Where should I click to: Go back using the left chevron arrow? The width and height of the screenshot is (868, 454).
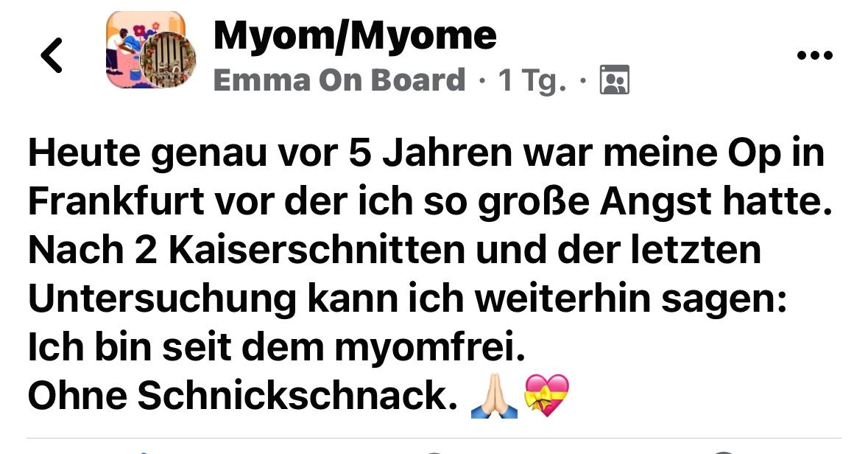52,55
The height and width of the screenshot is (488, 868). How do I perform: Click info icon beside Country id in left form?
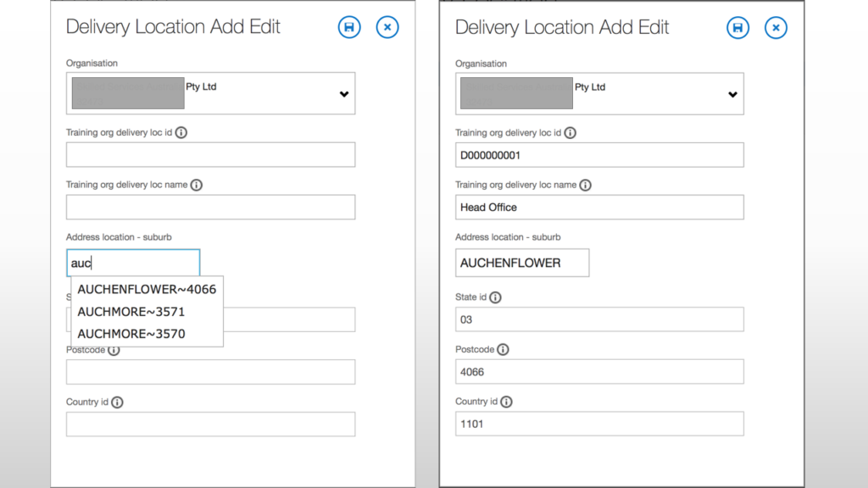[x=117, y=402]
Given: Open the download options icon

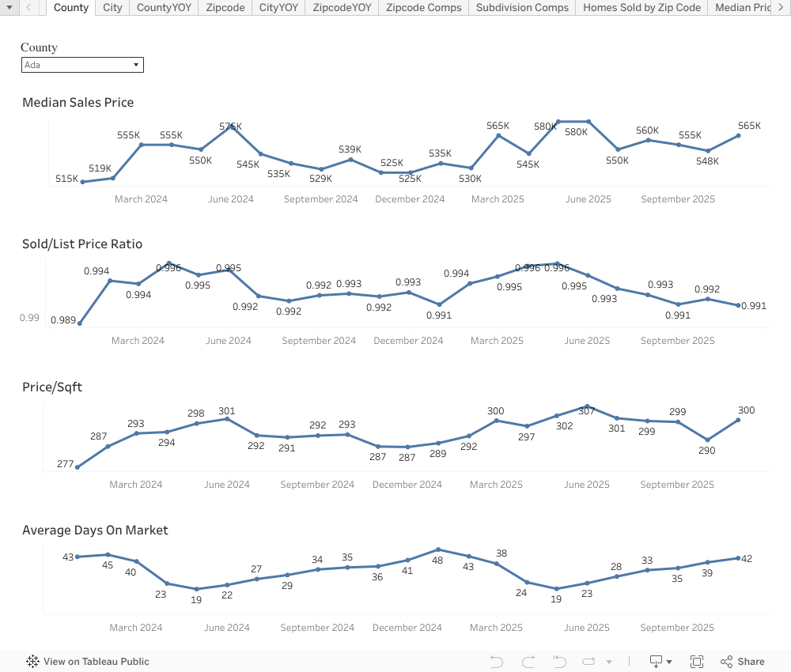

------------------------------------------------

## Task goal
Every line from the one containing "The height and" through the last line of the listing must be written out again exactly, and no other line. Leave the pictures aside.

## The completed task
The height and width of the screenshot is (488, 868). How do I perform: Click info icon beside Country id in left form?
[x=117, y=402]
Given: Open the download options icon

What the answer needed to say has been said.